Re: [parisc-linux] Re: Comments?

[John David Anglin]

> Here is a place in arch/parisc/kernel/signal.c where there is a
> problem with transferring a pointer:
> 
>           err |= __put_user(current->sas_ss_size, &frame->uc.uc_stack.ss_s
> 
> The type of ss_sp is void *.  There are also similar problems in
> kernel/signal.c (si_ptr and si_addr).  In this case, the current version
> of put_user will transfer 64-bits when using a hppa64 kernel.

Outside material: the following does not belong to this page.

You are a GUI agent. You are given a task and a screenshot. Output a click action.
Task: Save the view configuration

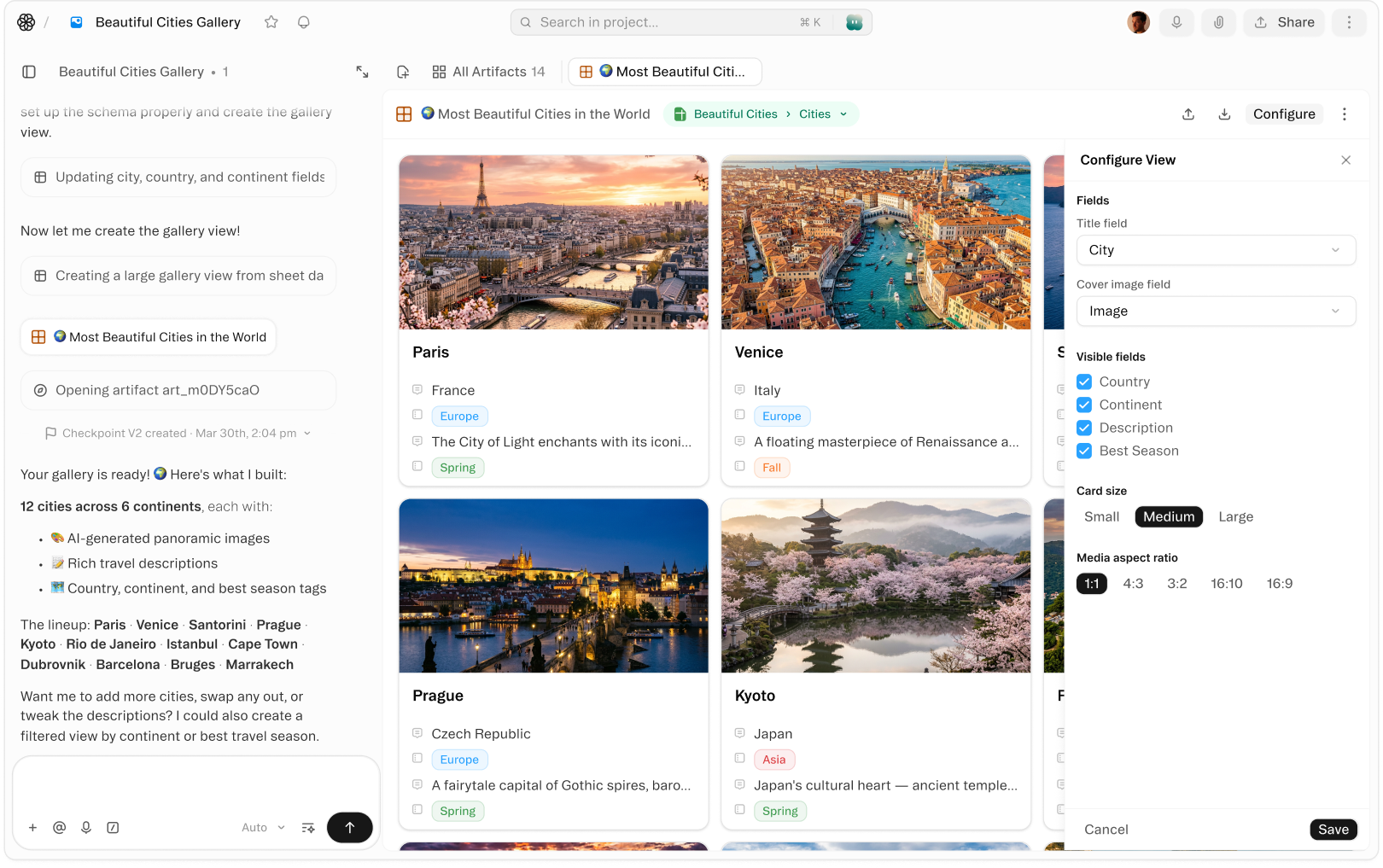pos(1333,830)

I should have added that that the kernel should only transfer 32 bits in
this case.

Dave
-- 
J. David Anglin                                  dave.anglin@nrc-cnrc.gc.ca
National Research Council of Canada              (613) 990-0752 (FAX: 952-6602)
_______________________________________________
parisc-linux mailing list
parisc-linux@lists.parisc-linux.org
http://lists.parisc-linux.org/mailman/listinfo/parisc-linux

[parisc-linux] Re: Comments?

[John David Anglin]

> > > I think we have somehow broken __cffc.  I did a binutils build
> > > yesterday and various ld tests are now failing.  These are tests
> > > that compare function pointers.
> > 
> > I didn't feed anything new into debian-glibc. All my patches have always
> > strived to keep __cffc working, if I messup the function pointer
> > comparison I get a slew of glibc testsuite failures which I always
> > patchup by making sure __cffc works :)
> 
> I haven't touched fptr.c either, although there is a change in GCC
> 4.0 with respect to canonicalization.  I'm using the debian glibc,
> 2.3.2.ds1-20, on the system on which I noticed this problem.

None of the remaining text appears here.